During the first-ever Negro History Week, historian Carter G. Woodson said: "If a race has no history, if it has no worthwhile tradition, it becomes a negligible factor in the thought of the world, and it stands in danger of being exterminated."
Those words echo the problems we face today regarding the teaching of black history. And as bleak as they may sound, Woodson's words emphasize why he wanted people to learn it in the first place.
Newsy's Casey Mendoza: "What are the biggest benefits of having students understand this, or having teachers understand this?"
LaGarrett King: "A better society. And the reason why I said a better society is that a lot of people point to, kind of recently, the racial tensions, and they sort of kind of blame what's going on in the government, and ... not really realizing that these particular tensions have always been prevalent within society, right?
"I think learning the histories of black people will give other people an understanding of why these particular people are fighting for what they are fighting for."

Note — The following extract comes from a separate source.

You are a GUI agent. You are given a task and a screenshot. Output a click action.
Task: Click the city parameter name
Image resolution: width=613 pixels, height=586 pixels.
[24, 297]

Decades after Woodson, experts like Professor LaGarrett King can't stress enough how important history is when dealing with long-standing problems like police brutality, voter suppression and racial harassment. Oftentimes, when issues like these are discussed today, they're isolated from historical context and misunderstood as a result.

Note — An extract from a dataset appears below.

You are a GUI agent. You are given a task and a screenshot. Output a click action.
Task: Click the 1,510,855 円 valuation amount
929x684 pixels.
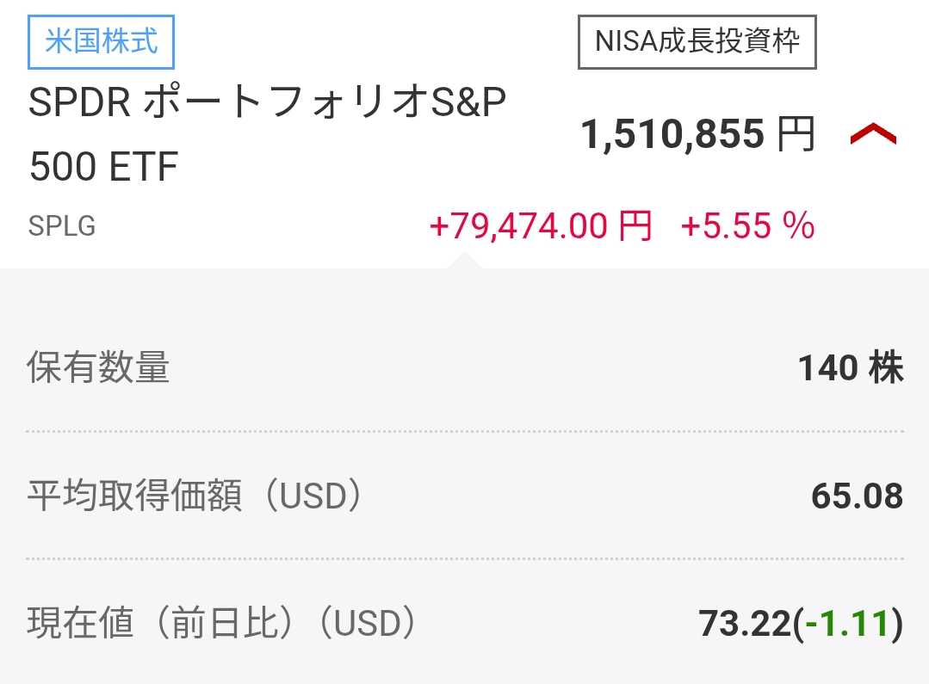tap(672, 135)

"I think one of the biggest problems is that we have structured this 'black as enslaved' paradigm in our society. And there are severe implications to understanding black people as only enslaved, right? And one of those implications is this notion that black people did nothing for democracy.

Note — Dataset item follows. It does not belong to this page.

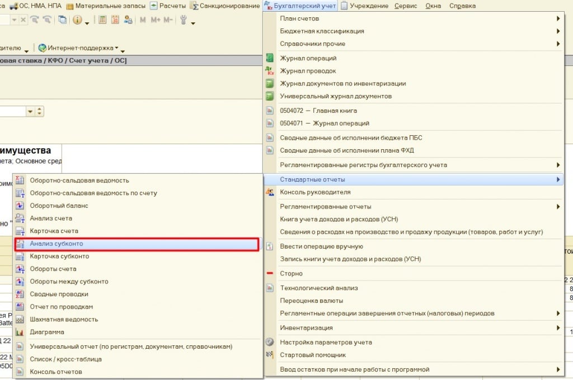The image size is (573, 380).
Task: Open the calculator from the toolbar
Action: (102, 20)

"So, if people feel that black people did nothing for democracy, and they were given their freedom, like a lot of historians wrote during the Progressive Era — if they were given their freedoms, those in the future that fight for rights, that fight for first-class citizenship, sometimes people would think that, 'Hey, they should be happy that they got their freedom, because we gave them their freedom, because they were slaves, right?' And that's a bit of a misnomer."
Other experts in the field agree that the "underacknowledgement" of black activists contributes to modern-day oppression. They say fixing those problematic narratives and recognizing the work of black leaders can empower black youth and ease the psychological impacts of present-day racial hostility.
Going back to the start of black history education's development, it's worth noting that supporting black students and teaching them their history was one of Carter G. Woodson's goals.
Emphasizing the need for black history education, the historian once said: "Those who have no record of what their forebears have accomplished lose the inspiration which comes from the teaching of biography and history."